* [Directions for this task]: Once you find the line containing "CINEMA (14, 286)", output it and every line after it to the end of the records, exactly.

* [Saved data entries]:
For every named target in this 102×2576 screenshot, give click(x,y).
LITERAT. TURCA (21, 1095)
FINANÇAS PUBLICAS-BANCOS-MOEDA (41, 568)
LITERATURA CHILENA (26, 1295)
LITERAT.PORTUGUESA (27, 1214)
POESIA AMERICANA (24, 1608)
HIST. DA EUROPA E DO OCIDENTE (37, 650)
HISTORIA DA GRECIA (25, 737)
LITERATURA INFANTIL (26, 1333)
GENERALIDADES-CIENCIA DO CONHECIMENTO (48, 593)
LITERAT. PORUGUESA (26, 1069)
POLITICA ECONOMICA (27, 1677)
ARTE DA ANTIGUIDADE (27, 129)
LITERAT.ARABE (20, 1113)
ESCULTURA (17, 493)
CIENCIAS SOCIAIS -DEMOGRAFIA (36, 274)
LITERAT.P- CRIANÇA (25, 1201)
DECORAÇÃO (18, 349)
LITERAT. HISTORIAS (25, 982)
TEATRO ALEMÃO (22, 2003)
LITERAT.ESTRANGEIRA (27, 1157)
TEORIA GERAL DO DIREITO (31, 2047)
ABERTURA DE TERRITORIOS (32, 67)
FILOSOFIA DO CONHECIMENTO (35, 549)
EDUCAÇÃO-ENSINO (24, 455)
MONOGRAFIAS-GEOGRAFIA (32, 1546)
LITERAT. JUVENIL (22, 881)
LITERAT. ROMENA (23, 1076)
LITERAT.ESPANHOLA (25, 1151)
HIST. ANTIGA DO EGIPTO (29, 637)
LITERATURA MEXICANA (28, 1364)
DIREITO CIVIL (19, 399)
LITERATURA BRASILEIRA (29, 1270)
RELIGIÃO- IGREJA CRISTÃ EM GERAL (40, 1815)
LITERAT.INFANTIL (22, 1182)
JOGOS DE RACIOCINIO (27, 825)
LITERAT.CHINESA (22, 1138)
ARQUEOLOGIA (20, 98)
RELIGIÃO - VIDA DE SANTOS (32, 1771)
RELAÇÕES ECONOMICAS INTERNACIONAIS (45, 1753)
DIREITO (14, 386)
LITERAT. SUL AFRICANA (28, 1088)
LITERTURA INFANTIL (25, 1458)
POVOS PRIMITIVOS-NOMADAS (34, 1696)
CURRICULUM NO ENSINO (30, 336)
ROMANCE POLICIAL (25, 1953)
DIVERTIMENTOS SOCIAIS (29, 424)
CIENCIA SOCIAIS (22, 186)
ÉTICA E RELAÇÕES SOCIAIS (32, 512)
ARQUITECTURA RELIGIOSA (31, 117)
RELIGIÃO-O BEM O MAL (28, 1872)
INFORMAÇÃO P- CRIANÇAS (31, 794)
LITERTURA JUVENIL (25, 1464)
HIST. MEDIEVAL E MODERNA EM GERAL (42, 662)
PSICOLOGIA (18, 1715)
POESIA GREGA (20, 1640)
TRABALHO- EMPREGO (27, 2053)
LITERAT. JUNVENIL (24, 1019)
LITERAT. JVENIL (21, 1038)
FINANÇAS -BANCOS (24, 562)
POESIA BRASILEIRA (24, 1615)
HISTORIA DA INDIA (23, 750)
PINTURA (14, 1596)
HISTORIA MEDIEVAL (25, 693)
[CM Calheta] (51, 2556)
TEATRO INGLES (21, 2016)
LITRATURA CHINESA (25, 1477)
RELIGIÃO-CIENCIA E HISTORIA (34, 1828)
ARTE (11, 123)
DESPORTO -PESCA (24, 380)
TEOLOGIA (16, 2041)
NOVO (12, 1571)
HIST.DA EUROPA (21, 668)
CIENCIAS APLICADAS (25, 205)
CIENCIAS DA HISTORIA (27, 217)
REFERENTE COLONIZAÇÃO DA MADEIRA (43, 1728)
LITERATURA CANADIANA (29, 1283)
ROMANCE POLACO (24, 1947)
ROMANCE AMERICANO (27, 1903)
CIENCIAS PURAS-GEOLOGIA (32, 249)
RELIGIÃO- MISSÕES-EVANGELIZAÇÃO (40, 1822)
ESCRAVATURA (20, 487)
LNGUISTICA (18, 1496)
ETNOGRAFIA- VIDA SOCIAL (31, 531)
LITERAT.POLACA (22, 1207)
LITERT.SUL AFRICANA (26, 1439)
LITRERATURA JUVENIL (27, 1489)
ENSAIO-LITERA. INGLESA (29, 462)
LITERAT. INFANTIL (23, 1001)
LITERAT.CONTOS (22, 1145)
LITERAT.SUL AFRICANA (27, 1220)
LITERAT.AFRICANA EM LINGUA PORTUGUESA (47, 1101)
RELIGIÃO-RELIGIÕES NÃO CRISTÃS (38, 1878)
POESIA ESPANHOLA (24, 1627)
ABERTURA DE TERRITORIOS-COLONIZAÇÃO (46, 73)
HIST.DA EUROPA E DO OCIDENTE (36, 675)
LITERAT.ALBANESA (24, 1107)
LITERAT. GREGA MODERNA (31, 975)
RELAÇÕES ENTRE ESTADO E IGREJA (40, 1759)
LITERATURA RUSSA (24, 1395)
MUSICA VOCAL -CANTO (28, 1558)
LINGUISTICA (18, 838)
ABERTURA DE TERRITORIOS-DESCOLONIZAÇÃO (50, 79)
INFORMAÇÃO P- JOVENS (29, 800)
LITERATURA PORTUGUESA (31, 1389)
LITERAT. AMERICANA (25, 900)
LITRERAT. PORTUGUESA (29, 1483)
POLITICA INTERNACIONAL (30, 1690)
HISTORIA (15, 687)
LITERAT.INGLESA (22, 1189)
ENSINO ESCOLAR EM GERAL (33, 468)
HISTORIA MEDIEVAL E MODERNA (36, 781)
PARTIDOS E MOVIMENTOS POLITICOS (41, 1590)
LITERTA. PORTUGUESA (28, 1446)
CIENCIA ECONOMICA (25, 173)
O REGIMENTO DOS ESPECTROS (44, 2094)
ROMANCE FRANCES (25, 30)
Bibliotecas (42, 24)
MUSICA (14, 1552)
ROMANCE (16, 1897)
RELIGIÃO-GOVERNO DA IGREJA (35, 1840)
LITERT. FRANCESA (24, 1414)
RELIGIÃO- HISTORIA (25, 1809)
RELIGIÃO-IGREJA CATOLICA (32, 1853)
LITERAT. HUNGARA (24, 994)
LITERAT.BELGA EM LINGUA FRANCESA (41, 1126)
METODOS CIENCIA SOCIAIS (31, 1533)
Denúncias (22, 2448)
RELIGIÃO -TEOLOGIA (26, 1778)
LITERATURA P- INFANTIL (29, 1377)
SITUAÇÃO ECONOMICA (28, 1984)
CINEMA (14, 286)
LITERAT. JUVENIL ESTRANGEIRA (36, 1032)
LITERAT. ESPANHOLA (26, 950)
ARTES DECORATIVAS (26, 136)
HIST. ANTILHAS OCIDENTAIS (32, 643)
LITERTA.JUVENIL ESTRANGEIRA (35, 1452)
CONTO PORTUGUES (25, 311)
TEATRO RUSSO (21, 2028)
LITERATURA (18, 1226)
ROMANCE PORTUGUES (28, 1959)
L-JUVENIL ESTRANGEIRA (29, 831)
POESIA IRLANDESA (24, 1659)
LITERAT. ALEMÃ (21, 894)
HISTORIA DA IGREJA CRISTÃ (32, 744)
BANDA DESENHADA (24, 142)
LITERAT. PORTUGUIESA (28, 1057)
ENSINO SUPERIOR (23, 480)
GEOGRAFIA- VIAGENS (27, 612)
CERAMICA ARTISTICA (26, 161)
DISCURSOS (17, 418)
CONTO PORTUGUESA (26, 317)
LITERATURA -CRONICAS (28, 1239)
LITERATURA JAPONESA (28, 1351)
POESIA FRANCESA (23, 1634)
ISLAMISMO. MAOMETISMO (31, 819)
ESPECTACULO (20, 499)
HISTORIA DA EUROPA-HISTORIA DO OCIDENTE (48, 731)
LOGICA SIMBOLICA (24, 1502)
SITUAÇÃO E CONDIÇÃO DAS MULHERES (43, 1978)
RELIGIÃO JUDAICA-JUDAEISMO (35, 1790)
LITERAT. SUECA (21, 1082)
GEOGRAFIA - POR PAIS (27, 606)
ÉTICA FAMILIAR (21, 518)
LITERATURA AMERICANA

* [Result]:
CINEMA (14, 286)
LITERAT. JUVENIL ESTRANGEIRA (36, 1032)
LITERAT. ESPANHOLA (26, 950)
ARTES DECORATIVAS (26, 136)
HIST. ANTILHAS OCIDENTAIS (32, 643)
LITERTA.JUVENIL ESTRANGEIRA (35, 1452)
CONTO PORTUGUES (25, 311)
TEATRO RUSSO (21, 2028)
LITERATURA (18, 1226)
ROMANCE PORTUGUES (28, 1959)
L-JUVENIL ESTRANGEIRA (29, 831)
POESIA IRLANDESA (24, 1659)
LITERAT. ALEMÃ (21, 894)
HISTORIA DA IGREJA CRISTÃ (32, 744)
BANDA DESENHADA (24, 142)
LITERAT. PORTUGUIESA (28, 1057)
ENSINO SUPERIOR (23, 480)
GEOGRAFIA- VIAGENS (27, 612)
CERAMICA ARTISTICA (26, 161)
DISCURSOS (17, 418)
CONTO PORTUGUESA (26, 317)
LITERATURA -CRONICAS (28, 1239)
LITERATURA JAPONESA (28, 1351)
POESIA FRANCESA (23, 1634)
ISLAMISMO. MAOMETISMO (31, 819)
ESPECTACULO (20, 499)
HISTORIA DA EUROPA-HISTORIA DO OCIDENTE (48, 731)
LOGICA SIMBOLICA (24, 1502)
SITUAÇÃO E CONDIÇÃO DAS MULHERES (43, 1978)
RELIGIÃO JUDAICA-JUDAEISMO (35, 1790)
LITERAT. SUECA (21, 1082)
GEOGRAFIA - POR PAIS (27, 606)
ÉTICA FAMILIAR (21, 518)
LITERATURA AMERICANA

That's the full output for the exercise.